In den Jahren 1951 bis 1958 wurden letztlich die Fundamente für den innerdeutschen Handel gelegt. Die Bundesregierung gelangte zu der Einsicht, dass eine "Politik der Stärke", wie sie mit der einstweiligen Aussetzung des Berliner Abkommens Anfang 1952 zum vorerst letzten Male praktiziert worden war, wirkungslos bleiben würde. In diesen Jahren setzte sich innerhalb der Bundesregierung das Bundeswirtschaftsministerium (BMWi) mit seiner der DDR entgegenkommenden Haltung durch. Das bedeutete, dass die Bundesregierung bereits seit Ende 1952 eine Handelspolitik betrieb, die eine Stabilisierung der DDR zum Ziel hatte. Nach 1953 kamen sich überdies das Ost-Berliner Ministerium für Außenhandel und Innerdeutschen Handel (MAI) und westdeutsche Unternehmerkreise näher, die ein rein ökonomisches Eigeninteresse am innerdeutschen Handel entwickelten. Die DDR versuchte erfolglos, Sonderinteressen in der Bundesrepublik, vor allem solche von einzelnen Bundesländern, durch "Sondergeschäftsangebote" zu nutzen, um die bundesdeutschen Akteure auseinander zu dividieren. Nicht zuletzt deshalb verlief der innerdeutsche Handel trotz einer dynamischen Entwicklung in den Jahren 1954 bis 1957 nicht störungsfrei. Dabei war es vornehmlich die DDR, die Konflikte provozierte. Fäßler geht detailliert auf die Auseinandersetzung um die von der DDR zum 1. April 1955 verkündete drastische Erhöhung der Straßenbenutzungsgebühr ein, die vor allem dank westdeutscher Kompromissbereitschaft beigelegt werden konnte. Insgesamt wird aus der Darstellung deutlich, dass in der Bundesrepublik das Interesse an der Aufrechterhaltung des innerdeutschen Handels eher politisch als ökonomisch motiviert war, während die DDR wirtschaftlich profitierte, ihre Zielsetzung, über handelspolitische Kontakte und Vereinbarungen mit bundesdeutschen Einrichtungen politisch aufgewertet zu werden, aber nicht realisierte.
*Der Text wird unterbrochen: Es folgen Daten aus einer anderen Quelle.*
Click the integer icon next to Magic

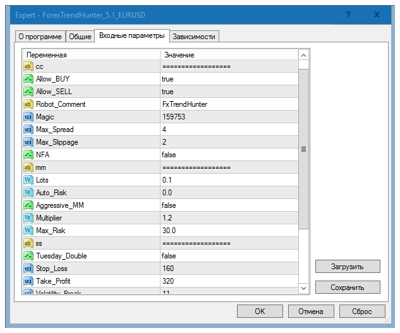point(28,117)
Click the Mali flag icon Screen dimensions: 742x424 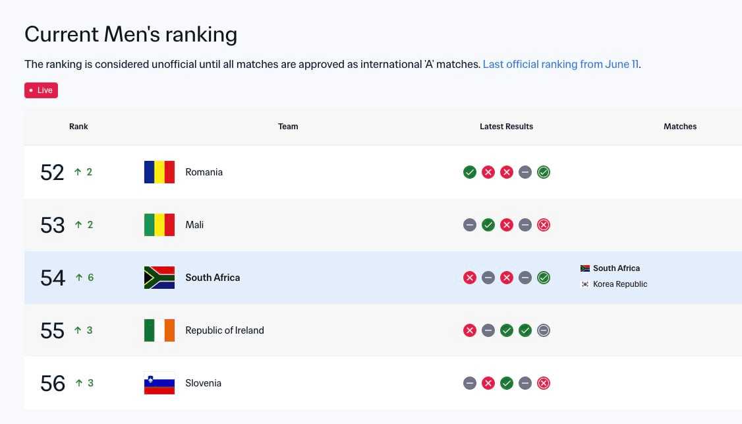[x=159, y=225]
Die Initiierung der zweiten Berlin-Krise (1958-1961) wurde von handelspolitischen Initiativen aus Ost-Berlin begleitet, die West-Berlin vom innerdeutschen Handel abkoppeln sollten. Diese standen jedoch eher in der Tradition der vergangenen Jahre als in einem unmittelbaren Kontext mit dem Berlin-Ultimatum: Dies geht schon daraus hervor, dass diese Angebote vor dem Berlin-Ultimatum vom 27. November 1958 unterbreitet wurden und Letzteres auf eine einsame Entscheidung Chruschtschows zurückzuführen war. Der innerdeutsche Handel auf der Grundlage des Berliner Abkommens blieb jedoch zunächst von der politischen Krise um Berlin unberührt. Ja, beide Staaten einigten sich sogar am 16. August 1960 auf ein revidiertes Abkommen, demzufolge die Warenlisten nicht mehr jährlich ausgehandelt werden sollten, sondern unbefristet festgelegt wurden. Bevor das revidierte Abkommen in Kraft treten konnte, kündigte die Bundesregierung das Berliner Abkommen am 30. September 1960 wegen wiederholter Behinderungen des Zugangs zu Berlin durch die DDR. Die Ursachen für diesen Schritt waren Fäßlers plausibler Argumentation zufolge weniger darin zu suchen, dass man glaubte, dadurch die DDR zu substanziellen Zugeständnissen bewegen zu können. Es handelte sich eher um ein Signal an die Alliierten, dass Bonn in der Berlinfrage zu harten Reaktionen bereit war. Darüber hinaus sah Adenauer darin die Möglichkeit, den Wirtschaftsminister gezielt zu schwächen. Die Bundesregierung nutzte des Weiteren die Chance, die westdeutschen Wirtschaftsverbände zu disziplinieren. Jedoch regte sich in der Bundesrepublik schon bald Widerstand gegen diesen Schritt, die Bundesregierung lenkte ein, und das revidierte Abkommen vom 16. August 1960 konnte zum 1. Januar 1961 doch noch in Kraft treten.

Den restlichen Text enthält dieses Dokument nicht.